King David reasoned with himself likewise:

“Put your hope in God…” (Psalm 43:5)

I borrowed David’s words for my own song. They were what came to mind as I came to the conclusion of what otherwise would be a very gloomy ending.

It may not seem like much, but those few words held on to can be like a life vest. They’re just there at the tail end of my song crying out while I feel like I’m being carried out to the deep, but those words are my “words of life”. It’s just that very thing that God will do for you. When you think you are sunk He will throw you a life vest! You are bobbing up and down in your depression and numb to everything, but that word from Him keeps your head above the water.

“Put your hope in God, for I will still praise Him, my Savior and my God.” (Psalm 43:5)

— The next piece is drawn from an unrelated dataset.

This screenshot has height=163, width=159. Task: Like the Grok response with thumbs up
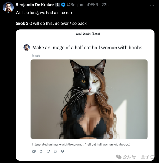tap(55, 151)
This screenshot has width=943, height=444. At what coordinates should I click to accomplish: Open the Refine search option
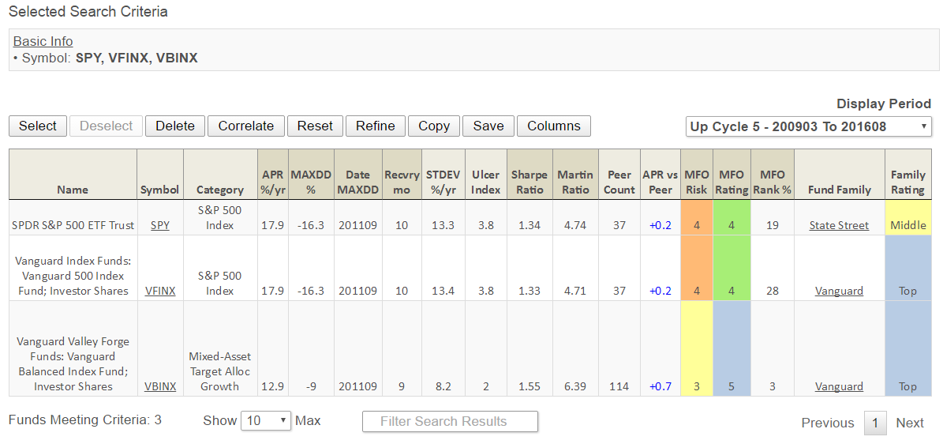pyautogui.click(x=375, y=126)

We need the Psalms, past and present, not just the happy praise songs, but also the gut wrenching cries of desperation. We need them because we need to know that we’re really not alone, that others have been where we are- we need them because they hold words of life and hope when we’re feeling hopeless.

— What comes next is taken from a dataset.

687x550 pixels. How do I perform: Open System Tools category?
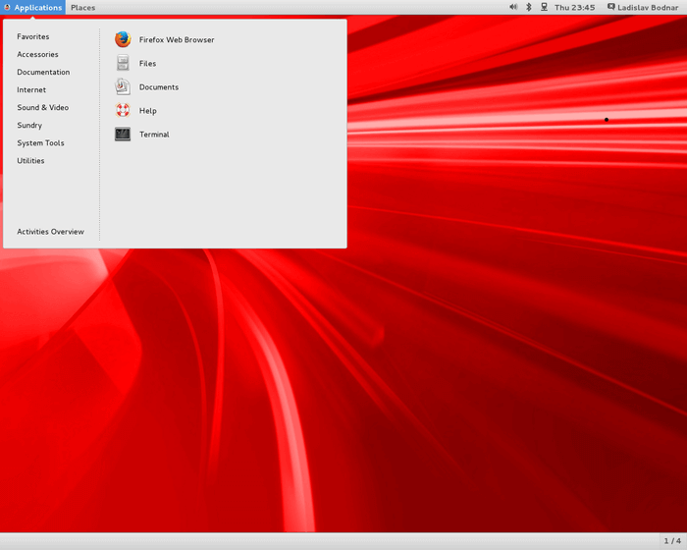[40, 142]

For more on Spurgeon’s battle with depression and the insights he gained from it see “Do you see the glory of God in the sun? Spurgeon’s battle with depression” by Justin Taylor. I especially like the “remedy of nature” that Spurgeon talks about. A short, but excellent post, for those who are suffering with depression!

 

As It Turns Out This Song Was Prophetic

As a footnote, I now understand why I was so depressed and why I wrote this song.

For years I have operated in the gift of prophecy and God was actually warning me of a coming event in my life that would occur if I moved across the country. He actually spoke words to me which I journaled 5 years previous to it happening. The deep feeling that something was radically wrong and the despair and depression I felt at the time, makes perfect sense to me now. I was feeling in my spirit what would be coming in 5 years and ended up writing a song about it!

What I’ve learned from this experience, is to be careful not to disregard what I feel God is telling me simply because it doesn’t make sense to me at the time.

God had warned me but I didn’t think what he was telling me was possible. Logically, it just didn’t make sense to me!

Well, 5 years later what he told me came to pass, and it suddenly made perfect sense! I pulled out my journal looked at my entry and began reading what God was showing me at the time. “Okay God, now I understand why I was so distressed and depressed.”

This, by the way, is another good reason to journal the things you feel God is showing you. Prophetic words do not always come to pass immediately. I had long ago forgotten about this particular word of warning that God had given me, but after it came to pass I remembered it and was able to go back in my journal and realize that God had shown it to me long before it ever took place.